> **Task objective**:
Carry on the piece about online inference latency budgets, picking up right after its last line.

> **Document section**:
========================

Online Inference Latency: Where the Budget Actually Goes
P99 latency is a product problem as much as an engineering one. Breaking down the inference budget — model compute, preprocessing, retrieval, postprocessing — is the prerequisite for fixing it.
Most latency debugging conversations start in the wrong place. The team runs a profiler, sees that model forward-pass time is the dominant component, and concludes that hardware is the problem. Buy bigger GPUs. Problem solved.
This is sometimes correct and often wrong. The model compute is visible because it’s the thing teams measure. The overhead before and after the model — the preprocessing, feature hydration, postprocessing, serialization, network, and queueing — is often larger, and almost always more fixable.
Where the latency actually goes
A production inference pipeline has more stages than a benchmark. From request receipt to response delivery:
- Ingress / load balancer (0.5–2ms for well-configured systems; can spike to 50ms+ under misconfigured timeouts)
- Request parsing and validation (0.1–1ms for structured inputs; higher for large payloads)
- Feature hydration (1–50ms+, depending on whether features are cached, in Redis, or require synchronous computation)
- Model preprocessing (tokenization for NLP, image resize/normalize for vision, embedding lookup — 1–20ms)
- Model forward pass (this is the one people measure)
- Postprocessing (output parsing, threshold application, calibration — often neglected)
- Downstream calls (if the inference result triggers another API, add its latency)
- Response serialization and egress (rarely significant, unless you’re returning large embeddings or multi-modal outputs)
The typical patterns we’ve observed:
- Compute-bound workloads: Large language models with long context windows, large transformer classifiers on CPU. Model compute is genuinely the bottleneck. Hardware upgrades or quantization help.
- Feature-bound workloads: Models that require real-time feature hydration — joining user features from a Redis cluster, computing recency signals. The model is fast; the feature lookup is slow. Better cache design, denormalization, or async prefetch are the solutions.
- Queue-bound workloads: Bursty traffic patterns where requests pile up faster than the server can drain them. The model is fast at steady state; the burst handling is broken. Autoscaling configuration and queue depth alerting are the fixes.
- Network-bound workloads: Models deployed in the wrong region relative to the request source, or with uncompressed large payloads.

========================

> **Material**:
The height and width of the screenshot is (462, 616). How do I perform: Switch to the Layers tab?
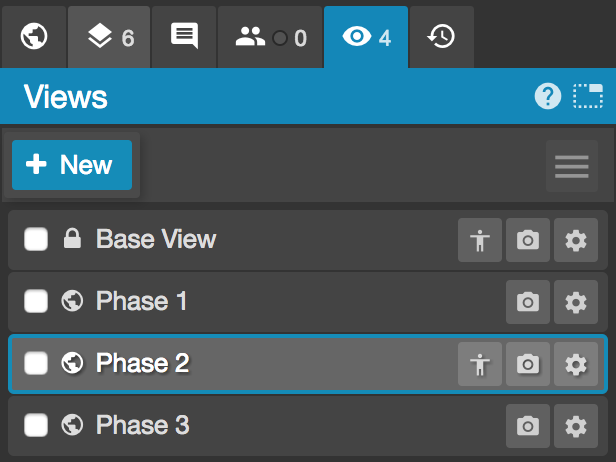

========================

> **Result**:
Instrumenting to find the real bottleneck
Effective latency debugging requires end-to-end tracing, not just model timing. The minimum instrumentation:
import time
from opentelemetry import trace
tracer = trace.get_tracer(__name__)
def run_inference(request):
with tracer.start_as_current_span("inference_pipeline"):
t0 = time.perf_counter()
features = hydrate_features(request.user_id, request.context)
with tracer.start_as_current_span("feature_hydration") as span:
span.set_attribute("cache_hit", features.from_cache)
t1 = time.perf_counter()
with tracer.start_as_current_span("preprocessing"):
model_input = preprocess(features)
t2 = time.perf_counter()
with tracer.start_as_current_span("model_forward"):
raw_output = model(model_input)
t3 = time.perf_counter()
with tracer.start_as_current_span("postprocessing"):
result = postprocess(raw_output)
t4 = time.perf_counter()
return result, {
"feature_hydration_ms": (t1 - t0) * 1000,
"preprocessing_ms": (t2 - t1) * 1000,
"model_forward_ms": (t3 - t2) * 1000,
"postprocessing_ms": (t4 - t3) * 1000,
}
This gives you a breakdown per request. Aggregate by percentile (P50, P95, P99) per stage. You will find surprises.
Hardware is the last resort, not the first
The common mistake is throwing hardware at a software problem:
- Feature cache miss rate is 40%: Buy more Redis memory. Wrong answer: the issue is likely a cold start problem or a key expiry policy. Fix the policy, not the hardware.
- P99 is 300ms, P50 is 20ms: The tail latency distribution looks like a garbage collection pause or a lock contention issue. More GPU doesn’t help with GC pauses.
- Throughput is fine, latency spikes on burst: Autoscaling is reactive. The burst hits before new instances are healthy. Solution: better scale-up triggers (custom metrics or scheduled pre-warming), not more baseline capacity.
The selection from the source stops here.